Stated task
Retype everything from the line containing "At what coordinates should I click to accomplish: Edit" down to the line containing "tap(381, 127)", both included, and nothing else from the records.

Stored data

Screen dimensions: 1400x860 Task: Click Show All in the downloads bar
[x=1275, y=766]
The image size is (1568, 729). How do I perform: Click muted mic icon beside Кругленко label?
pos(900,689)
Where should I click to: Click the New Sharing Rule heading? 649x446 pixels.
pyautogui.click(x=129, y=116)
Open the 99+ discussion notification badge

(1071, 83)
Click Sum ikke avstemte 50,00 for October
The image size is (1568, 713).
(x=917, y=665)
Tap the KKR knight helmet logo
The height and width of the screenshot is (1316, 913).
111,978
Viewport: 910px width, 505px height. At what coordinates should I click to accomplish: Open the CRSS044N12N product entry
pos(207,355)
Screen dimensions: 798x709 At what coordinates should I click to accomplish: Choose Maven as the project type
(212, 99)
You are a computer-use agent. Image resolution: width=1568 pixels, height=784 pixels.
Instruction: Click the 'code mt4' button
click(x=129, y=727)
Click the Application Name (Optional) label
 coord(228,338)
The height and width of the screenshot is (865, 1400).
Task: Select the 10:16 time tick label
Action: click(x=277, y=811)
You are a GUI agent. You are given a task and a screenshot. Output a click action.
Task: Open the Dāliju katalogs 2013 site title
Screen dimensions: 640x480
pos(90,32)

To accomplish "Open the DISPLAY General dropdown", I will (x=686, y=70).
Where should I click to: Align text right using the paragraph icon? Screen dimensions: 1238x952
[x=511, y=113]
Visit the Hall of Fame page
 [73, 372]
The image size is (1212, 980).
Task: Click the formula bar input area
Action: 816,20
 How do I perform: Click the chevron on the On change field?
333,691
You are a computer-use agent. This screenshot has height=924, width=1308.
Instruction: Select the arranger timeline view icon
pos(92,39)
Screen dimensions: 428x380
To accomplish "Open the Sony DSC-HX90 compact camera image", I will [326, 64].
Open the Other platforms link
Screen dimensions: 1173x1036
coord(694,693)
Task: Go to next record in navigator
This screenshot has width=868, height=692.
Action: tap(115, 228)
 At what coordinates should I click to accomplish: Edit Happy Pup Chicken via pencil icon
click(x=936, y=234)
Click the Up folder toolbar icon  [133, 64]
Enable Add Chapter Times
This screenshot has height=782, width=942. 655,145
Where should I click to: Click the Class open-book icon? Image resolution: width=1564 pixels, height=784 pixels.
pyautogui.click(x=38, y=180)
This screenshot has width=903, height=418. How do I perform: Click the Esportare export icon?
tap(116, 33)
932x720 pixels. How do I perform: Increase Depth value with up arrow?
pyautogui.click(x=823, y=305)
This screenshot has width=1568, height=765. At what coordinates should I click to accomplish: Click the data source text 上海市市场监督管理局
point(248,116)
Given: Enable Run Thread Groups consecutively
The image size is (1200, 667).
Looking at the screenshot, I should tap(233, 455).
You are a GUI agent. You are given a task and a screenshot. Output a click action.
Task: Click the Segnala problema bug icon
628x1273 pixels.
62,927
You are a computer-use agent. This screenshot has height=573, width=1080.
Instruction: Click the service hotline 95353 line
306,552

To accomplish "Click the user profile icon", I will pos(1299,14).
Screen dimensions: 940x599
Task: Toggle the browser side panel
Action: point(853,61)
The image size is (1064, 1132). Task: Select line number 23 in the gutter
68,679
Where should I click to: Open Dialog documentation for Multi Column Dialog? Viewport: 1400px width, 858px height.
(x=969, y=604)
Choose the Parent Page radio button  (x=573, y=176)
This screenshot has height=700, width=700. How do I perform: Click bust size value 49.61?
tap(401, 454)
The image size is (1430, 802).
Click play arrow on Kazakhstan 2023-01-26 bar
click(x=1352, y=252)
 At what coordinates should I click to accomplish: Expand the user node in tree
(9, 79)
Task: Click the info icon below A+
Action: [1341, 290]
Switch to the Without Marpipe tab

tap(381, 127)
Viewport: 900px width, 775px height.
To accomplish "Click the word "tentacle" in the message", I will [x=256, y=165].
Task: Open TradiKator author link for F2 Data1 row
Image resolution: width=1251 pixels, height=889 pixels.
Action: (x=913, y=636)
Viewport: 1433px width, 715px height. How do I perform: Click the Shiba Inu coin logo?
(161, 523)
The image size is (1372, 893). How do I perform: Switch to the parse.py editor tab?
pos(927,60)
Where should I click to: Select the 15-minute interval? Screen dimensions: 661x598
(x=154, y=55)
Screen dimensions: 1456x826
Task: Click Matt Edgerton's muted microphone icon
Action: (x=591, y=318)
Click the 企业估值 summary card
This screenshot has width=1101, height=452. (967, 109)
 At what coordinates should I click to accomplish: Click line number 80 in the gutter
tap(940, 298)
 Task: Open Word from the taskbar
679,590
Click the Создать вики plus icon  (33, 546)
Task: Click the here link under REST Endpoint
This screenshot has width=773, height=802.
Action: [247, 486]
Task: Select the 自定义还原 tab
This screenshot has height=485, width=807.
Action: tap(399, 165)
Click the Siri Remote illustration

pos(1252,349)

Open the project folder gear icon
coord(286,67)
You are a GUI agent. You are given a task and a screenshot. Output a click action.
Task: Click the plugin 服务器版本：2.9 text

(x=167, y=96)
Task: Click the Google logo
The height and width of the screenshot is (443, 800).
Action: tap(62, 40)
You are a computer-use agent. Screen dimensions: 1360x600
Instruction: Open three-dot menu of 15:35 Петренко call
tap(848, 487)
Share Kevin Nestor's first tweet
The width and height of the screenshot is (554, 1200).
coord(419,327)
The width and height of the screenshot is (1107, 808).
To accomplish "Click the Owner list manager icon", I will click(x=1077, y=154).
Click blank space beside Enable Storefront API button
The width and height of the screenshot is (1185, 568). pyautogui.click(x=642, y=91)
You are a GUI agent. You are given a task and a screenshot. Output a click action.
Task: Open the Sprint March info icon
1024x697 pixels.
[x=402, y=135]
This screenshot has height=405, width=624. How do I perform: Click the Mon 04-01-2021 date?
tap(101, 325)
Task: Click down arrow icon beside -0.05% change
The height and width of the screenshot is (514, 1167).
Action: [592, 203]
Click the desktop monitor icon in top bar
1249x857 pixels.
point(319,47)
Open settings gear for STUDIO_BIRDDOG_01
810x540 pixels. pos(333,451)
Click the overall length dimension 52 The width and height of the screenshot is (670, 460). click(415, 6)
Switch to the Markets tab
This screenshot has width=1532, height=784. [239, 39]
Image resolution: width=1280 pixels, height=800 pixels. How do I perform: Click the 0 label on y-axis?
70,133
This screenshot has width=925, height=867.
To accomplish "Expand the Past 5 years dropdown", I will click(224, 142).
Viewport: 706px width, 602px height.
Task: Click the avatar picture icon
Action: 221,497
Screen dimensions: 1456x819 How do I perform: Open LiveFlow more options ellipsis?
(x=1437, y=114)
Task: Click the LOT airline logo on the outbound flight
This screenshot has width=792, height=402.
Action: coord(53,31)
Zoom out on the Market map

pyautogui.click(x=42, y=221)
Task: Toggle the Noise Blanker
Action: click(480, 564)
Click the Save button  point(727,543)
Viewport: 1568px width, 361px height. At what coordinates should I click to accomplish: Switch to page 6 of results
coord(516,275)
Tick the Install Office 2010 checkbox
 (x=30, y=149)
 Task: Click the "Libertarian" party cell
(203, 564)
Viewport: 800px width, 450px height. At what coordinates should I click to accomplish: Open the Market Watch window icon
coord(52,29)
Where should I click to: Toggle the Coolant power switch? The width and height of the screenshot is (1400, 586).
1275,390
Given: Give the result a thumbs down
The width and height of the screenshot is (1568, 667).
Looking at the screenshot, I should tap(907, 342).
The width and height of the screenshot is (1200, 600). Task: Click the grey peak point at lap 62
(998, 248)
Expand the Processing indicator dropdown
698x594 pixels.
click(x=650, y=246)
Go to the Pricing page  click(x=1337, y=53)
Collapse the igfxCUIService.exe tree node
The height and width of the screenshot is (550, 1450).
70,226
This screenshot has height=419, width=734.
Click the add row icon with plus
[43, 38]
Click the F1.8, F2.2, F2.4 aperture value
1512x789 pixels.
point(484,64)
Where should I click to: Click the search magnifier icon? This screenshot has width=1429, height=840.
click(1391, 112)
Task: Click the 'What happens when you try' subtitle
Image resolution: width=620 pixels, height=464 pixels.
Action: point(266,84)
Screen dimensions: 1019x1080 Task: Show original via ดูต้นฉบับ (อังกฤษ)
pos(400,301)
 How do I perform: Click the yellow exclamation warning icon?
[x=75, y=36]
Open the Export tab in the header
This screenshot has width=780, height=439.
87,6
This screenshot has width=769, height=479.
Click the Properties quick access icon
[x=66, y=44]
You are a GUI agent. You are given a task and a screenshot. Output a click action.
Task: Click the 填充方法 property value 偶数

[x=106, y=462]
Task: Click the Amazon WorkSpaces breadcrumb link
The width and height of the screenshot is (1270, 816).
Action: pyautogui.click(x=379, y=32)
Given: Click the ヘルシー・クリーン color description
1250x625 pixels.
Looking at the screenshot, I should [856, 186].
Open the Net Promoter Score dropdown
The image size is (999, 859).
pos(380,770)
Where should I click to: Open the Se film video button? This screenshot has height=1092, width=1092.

Result of the exercise
 At what coordinates should I click to accomplish: Edit Happy Pup Chicken via pencil icon
click(x=936, y=234)
Click the Up folder toolbar icon  [133, 64]
Enable Add Chapter Times
This screenshot has height=782, width=942. 655,145
Where should I click to: Click the Class open-book icon? Image resolution: width=1564 pixels, height=784 pixels.
pyautogui.click(x=38, y=180)
This screenshot has width=903, height=418. How do I perform: Click the Esportare export icon?
tap(116, 33)
932x720 pixels. How do I perform: Increase Depth value with up arrow?
pyautogui.click(x=823, y=305)
This screenshot has width=1568, height=765. At what coordinates should I click to accomplish: Click the data source text 上海市市场监督管理局
point(248,116)
Given: Enable Run Thread Groups consecutively
The image size is (1200, 667).
Looking at the screenshot, I should tap(233, 455).
You are a GUI agent. You are given a task and a screenshot. Output a click action.
Task: Click the Segnala problema bug icon
628x1273 pixels.
62,927
You are a computer-use agent. This screenshot has height=573, width=1080.
Instruction: Click the service hotline 95353 line
306,552

To accomplish "Click the user profile icon", I will pos(1299,14).
Screen dimensions: 940x599
Task: Toggle the browser side panel
Action: point(853,61)
The image size is (1064, 1132). Task: Select line number 23 in the gutter
68,679
Where should I click to: Open Dialog documentation for Multi Column Dialog? Viewport: 1400px width, 858px height.
(x=969, y=604)
Choose the Parent Page radio button  (x=573, y=176)
This screenshot has height=700, width=700. How do I perform: Click bust size value 49.61?
tap(401, 454)
The image size is (1430, 802).
Click play arrow on Kazakhstan 2023-01-26 bar
click(x=1352, y=252)
 At what coordinates should I click to accomplish: Expand the user node in tree
(9, 79)
Task: Click the info icon below A+
Action: [1341, 290]
Switch to the Without Marpipe tab

tap(381, 127)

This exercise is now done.